Chapter XIX. Concerning Thought.

219 The faculty of thought deals with judgments and assents, and impulse to action and disinclinations, and escapes from action: and more especially with thoughts connected with what is thinkable, and the virtues and the different branches of learning, and the theories of the arts and matters of counsel and choice199 . Further, it is this faculty which prophesies the future to us in dreams, and this is what the Pythagoreans, adopting the Hebrew view, hold to be the one true form of prophecy. The organ of thought then is the mid-ventricle of the brain, and the vital spirit it contains200 .

Chapter XX. Concerning Memory.

220 The faculty of memory is the cause201 and storehouse of remembrance and recollection. For memory is a fantasy202 that is left behind of some sensation and thought203 manifesting itself in action; or the preservation204 of a sensation and thought205 . For the soul comprehends objects of sense through the organs of sense, that is to say, it perceives, and thence arises a notion: and similarly it comprehends the objects of thought through the mind, and thence arises a thought. It is then the preservation of the types of these notions and thoughts that is spoken of as memory.

• _Provided data_
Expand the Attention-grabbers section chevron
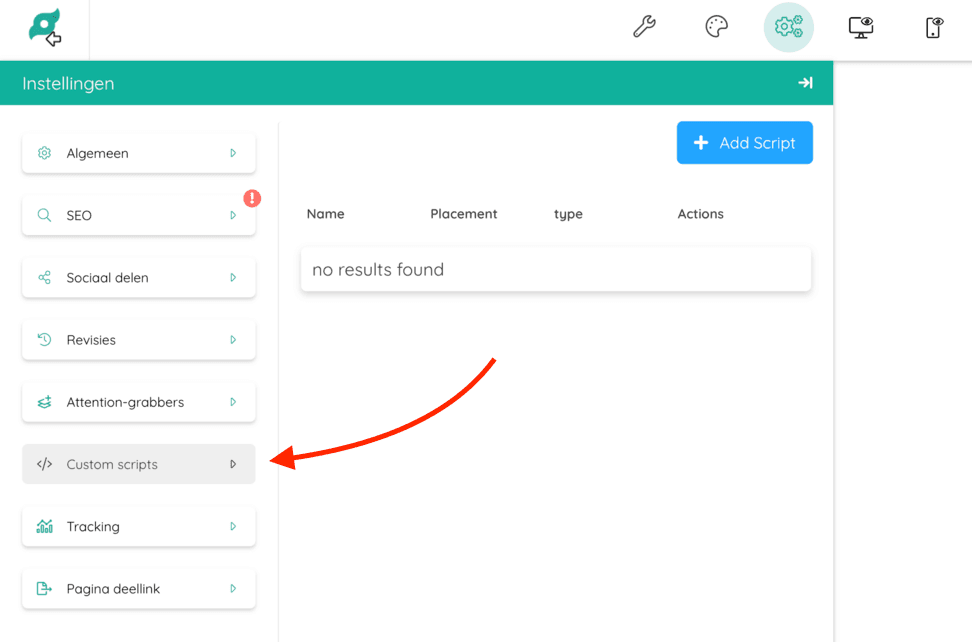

• _Goal_
Please repeat everything in the passage on thought and memory above, from "220 The faculty" down to "of as memory.", word for word.

• _Solution to the exercise_
220 The faculty of memory is the cause201 and storehouse of remembrance and recollection. For memory is a fantasy202 that is left behind of some sensation and thought203 manifesting itself in action; or the preservation204 of a sensation and thought205 . For the soul comprehends objects of sense through the organs of sense, that is to say, it perceives, and thence arises a notion: and similarly it comprehends the objects of thought through the mind, and thence arises a thought. It is then the preservation of the types of these notions and thoughts that is spoken of as memory.